Select Computer Security Controls of the
Office of Community Oriented Policing Services
Network Computer System
Report No. 00-26
Office of the Inspector General
Presidential Directive Decision 63, "Critical Infrastructure Protection," dated May 22, 1998, sets a goal of reliable, interconnected, and secure information system infrastructures by the year 2003 and requires the Federal Government to serve as a model to the rest of the country for attaining infrastructure protection. For Fiscal Year (FY) 1998, the Attorney General reported computer security to the President as a material weakness for various Department components, and in June 1999 declared computer security a top priority for the Department of Justice.

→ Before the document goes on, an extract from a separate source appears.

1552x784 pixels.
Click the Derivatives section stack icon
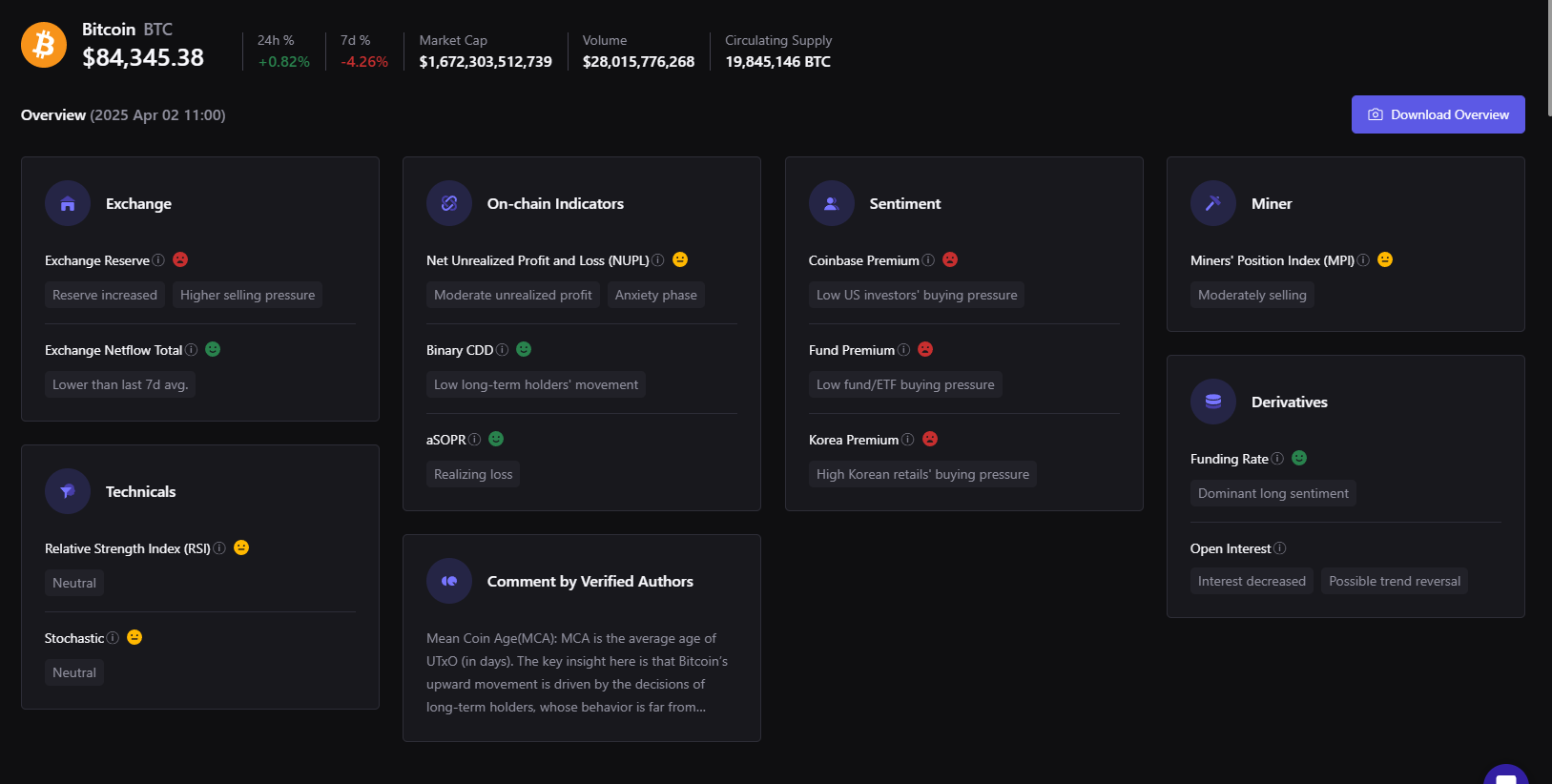[x=1212, y=402]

In order to test and report on the extent of computer security vulnerabilities at Department components, the Office of the Inspector General is performing a series of computer security reviews. This report focuses on the Office of Community Oriented Policing Services (COPS). The primary activity of the COPS Office is awarding grants directly to law enforcement agencies across the United States and its territories. The COPS Office uses a network computer system to manage the approval and administration of grant requests.
Our objective was to determine whether adequate computer security controls were in place to protect the COPS network from unauthorized use, loss, or modification. For our review of the COPS network, we used commercial-off-the-shelf software to conduct security tests on the primary domain controller server, the computer that authenticates logon requests for the COPS network. We reviewed all 404 user accounts that existed at the time of our fieldwork. We reviewed the areas of password management, logon management, account integrity management, system auditing management, and remote access service management. We identified both favorable and unfavorable outcomes in the areas reviewed.
We identified favorable security control outcomes such as the use of unique passwords and the use of the "Account Lockout" option, denying access to users or intruders after three unsuccessful logon attempts. We identified unfavorable security control outcomes as detailed below. Our review of the COPS network disclosed that computer security controls were not adequate to protect the COPS network operating system from unauthorized use, loss, or modification. Specifically, our review disclosed the following security vulnerabilities:
The above vulnerabilities as well as the non-vulnerable areas found are detailed in the Findings and Recommendations section of the report. Our objective, scope, and methodology are contained in Appendix I. We provided our test results to the COPS Network Administration Division immediately at the conclusion of our on-site test work in order for management to plan and take corrective actions.